On April 24, 2011, Jackie and Ricky Cox, a husband and wife, went to a Wal-Mart to purchase some goods. As Mrs. Cox made her way through the entrance, she fell and sustained serious personal injuries in connection with her fall. An uninterested witness, an observer some twelve feet away, watched the fall take place. He testified that for an hour before the fall he had observed the door threshold rising up approximately one half inch whenever a customer or cart crossed the threshold. The witness testified that he observed this to occur due to the fact that the threshold plate was not secured tightly to the ground. As a result, whenever a person stepped on one side of the metal plate, the other side would rise up. He further observed, and subsequently testified, that when Mrs. Cox stepped on the plate with one foot, her other foot caught the plate causing her to fall. A manager for Wal-Mart denied any sort of occurrence predicated on a rising plate.
Mrs. Cox filed a complaint in her home state of Mississippi and it was ultimately removed to Federal Court. Mrs. Cox claimed that it was negligent of the store to allow a defect to exist on the property and that such a defect was unreasonably dangerous to persons such as herself. The Defendant store argued that the purported defect in the threshold was not unreasonably dangerous. A lower court agreed with the defense and held that a door threshold is among those dangers which are usual and which customers normally expect to encounter on the business premises, such as thresholds, curbs and steps. As a result, the Plaintiff’s claim was dismissed.
The Plaintiff filed an appeal in the matter which was heard by the United States Court of Appeals in the Fifth Circuit. The Court, on appeal, held that while there are certain dangers which are usual for a customer to expect, a defect is not one of those dangers. A defect, the court detailed, is not a condition that one would normally encounter in the normal course of operations or mode of operation of a business. The Court reversed the prior court’s ruling and allowed the Plaintiff to proceed to litigate her case on the merits.

Stored data:

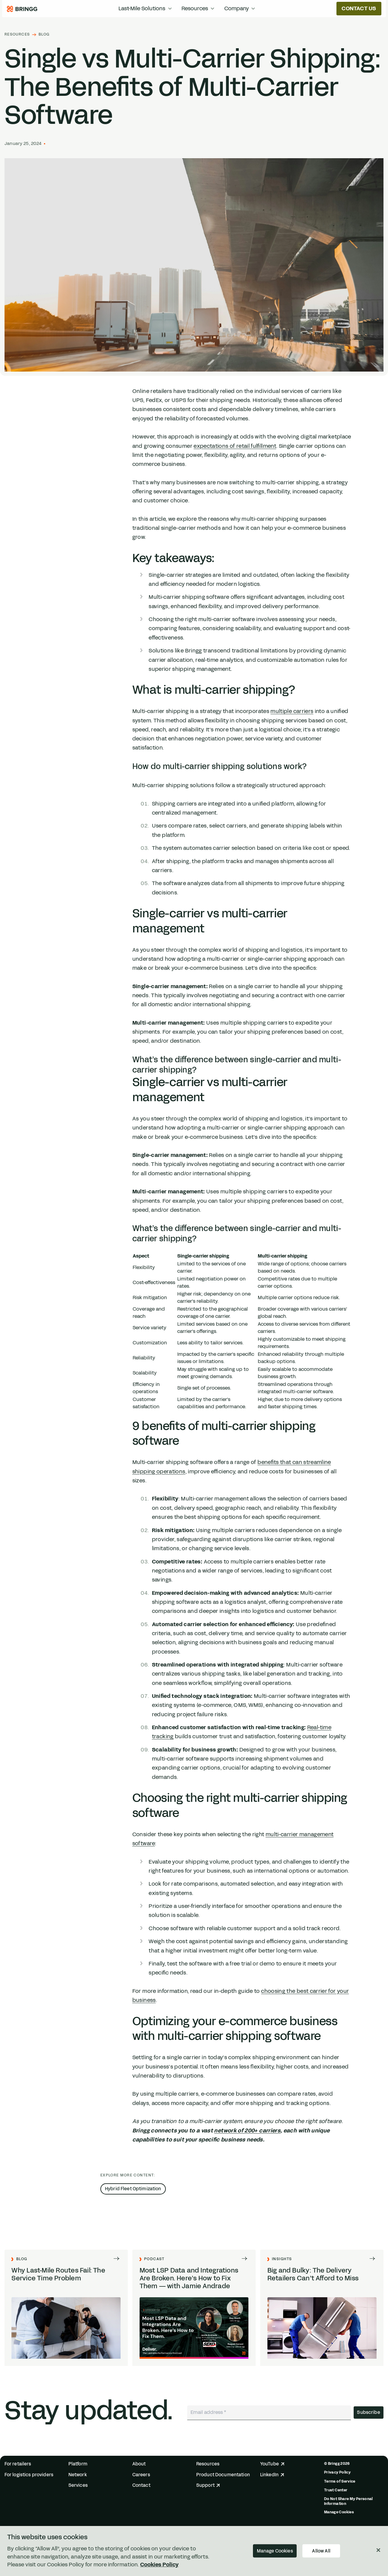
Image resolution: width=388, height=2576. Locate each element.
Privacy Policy (337, 2472)
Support (208, 2485)
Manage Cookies (339, 2512)
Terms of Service (339, 2481)
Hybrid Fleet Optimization (133, 2189)
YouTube (272, 2464)
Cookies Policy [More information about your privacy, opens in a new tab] (159, 2564)
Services (78, 2485)
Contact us (359, 8)
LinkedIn (272, 2475)
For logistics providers (29, 2475)
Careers (141, 2475)
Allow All (321, 2551)
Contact (141, 2485)
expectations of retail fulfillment (235, 446)
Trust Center (335, 2490)
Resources (17, 34)
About (139, 2464)
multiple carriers (291, 711)
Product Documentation (223, 2475)
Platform (77, 2464)
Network (77, 2475)
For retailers (18, 2464)
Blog (44, 34)
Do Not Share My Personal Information (348, 2501)
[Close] (378, 2550)
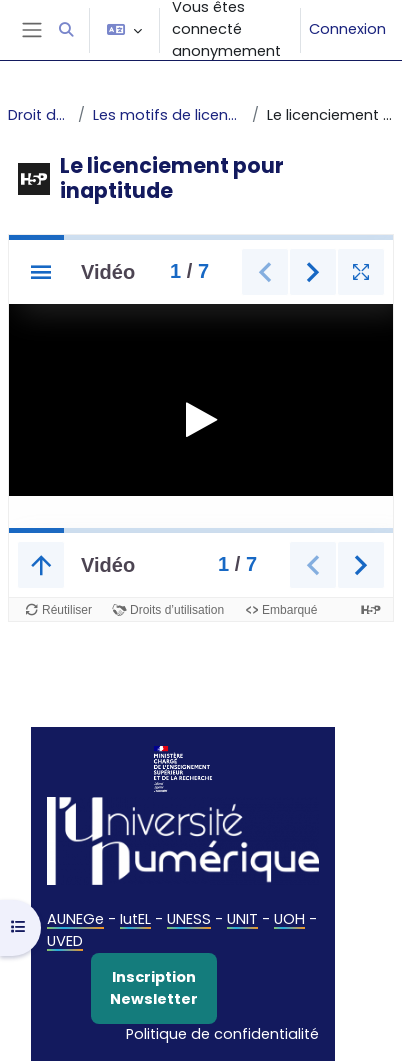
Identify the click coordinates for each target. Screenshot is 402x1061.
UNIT (242, 919)
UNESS (189, 919)
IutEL (135, 919)
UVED (65, 941)
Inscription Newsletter (154, 988)
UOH (289, 919)
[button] (66, 30)
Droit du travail (39, 115)
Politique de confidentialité (222, 1034)
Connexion (347, 29)
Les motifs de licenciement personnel (168, 115)
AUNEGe (75, 919)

Problem description:
Repeat word for word the part of the Wal-Mart threshold case summary above between "The Plaintiff filed" and "on the merits.", inclusive.

Final answer:
The Plaintiff filed an appeal in the matter which was heard by the United States Court of Appeals in the Fifth Circuit. The Court, on appeal, held that while there are certain dangers which are usual for a customer to expect, a defect is not one of those dangers. A defect, the court detailed, is not a condition that one would normally encounter in the normal course of operations or mode of operation of a business. The Court reversed the prior court’s ruling and allowed the Plaintiff to proceed to litigate her case on the merits.